Mom shushes me even though she’s too far away to hear.
“She’s just a stupid woman in a ridiculous costume,” Juniper snaps.
“No, no, no.” Mom grabs her by the shoulders and looks her straight in the eye. Juniper is startled by Mom’s aggressiveness. Mom realizes what she’s done, and she sighs. Then she leads us both to the kitchen table and we sit. “Girls, we have to be careful. You think she’s a woman with a grudge, but Mary May is one of the most senior Whistleblowers, and do you know why?”
“Why?” Juniper asks.
“She reported her sister to the Guild as soon as the Flawed rules were introduced. And then when her family turned its back on her, she reported all of them. Her father, her sisters, and her brother, something to do with their family business. Everyone was taken away, branded, punished.”
“What?” I gasp. “Her own family?”
“She might look like a woman in a stupid costume, but she’s dangerous. Let’s not find out how far she’ll go.”
I swallow and nod. I may have gotten away easily here. My weeklong detention isn’t the worst punishment in the world. It means that I can still go to Logan’s party tomorrow night, which I’ve been excited and anxious about, but it will pause my Carrick-finding mission, and I need to find him before Crevan manages to make any more people disappear.
FORTY-ONE
“SO DID YOU speak with the guards?” I ask Pia, biting into my apple.

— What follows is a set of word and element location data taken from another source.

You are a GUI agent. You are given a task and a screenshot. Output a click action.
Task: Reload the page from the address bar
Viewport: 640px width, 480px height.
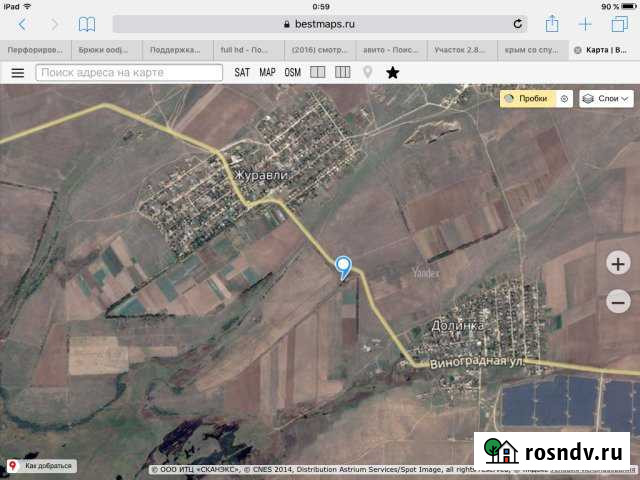coord(517,24)
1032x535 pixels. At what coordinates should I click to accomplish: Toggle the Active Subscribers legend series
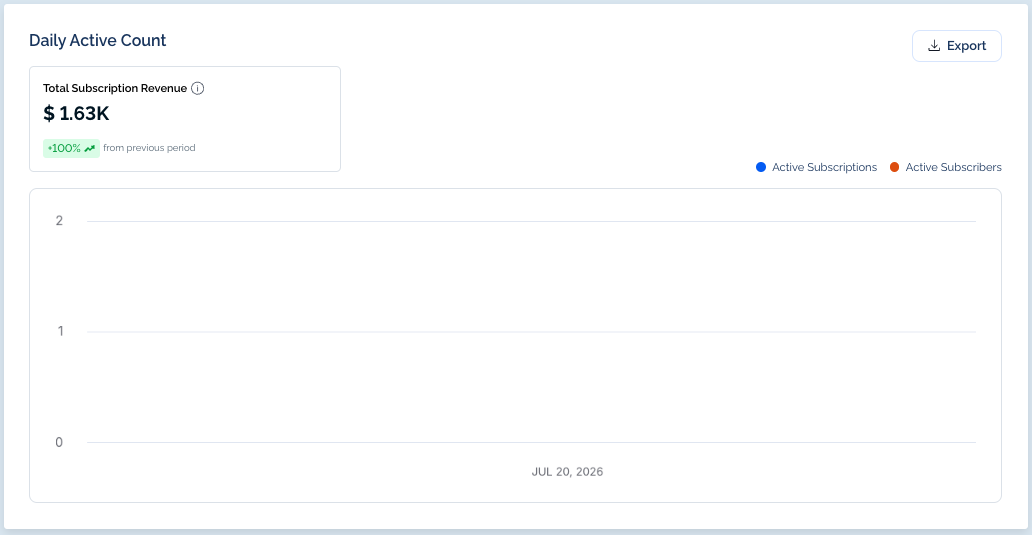coord(946,167)
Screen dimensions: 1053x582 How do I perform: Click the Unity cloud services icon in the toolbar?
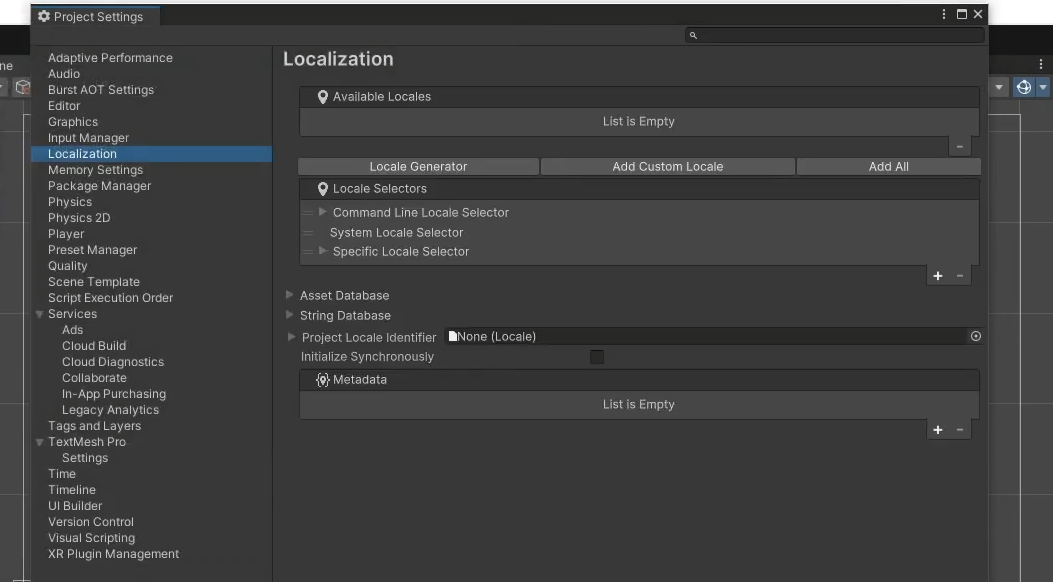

An urgent request to meet with me has brought Pia to my house extremely early Friday morning. I can hear everybody getting ready for school and work, but I’m in no rush because the principal just called to say that due to the reaction to Pia Wang’s article, I can’t attend school until we figure out other arrangements. They have finally gotten their way, and they’re using the article to get at me, no doubt Crevan’s idea. I’m gone, now Art can attend. He just needs to be found first.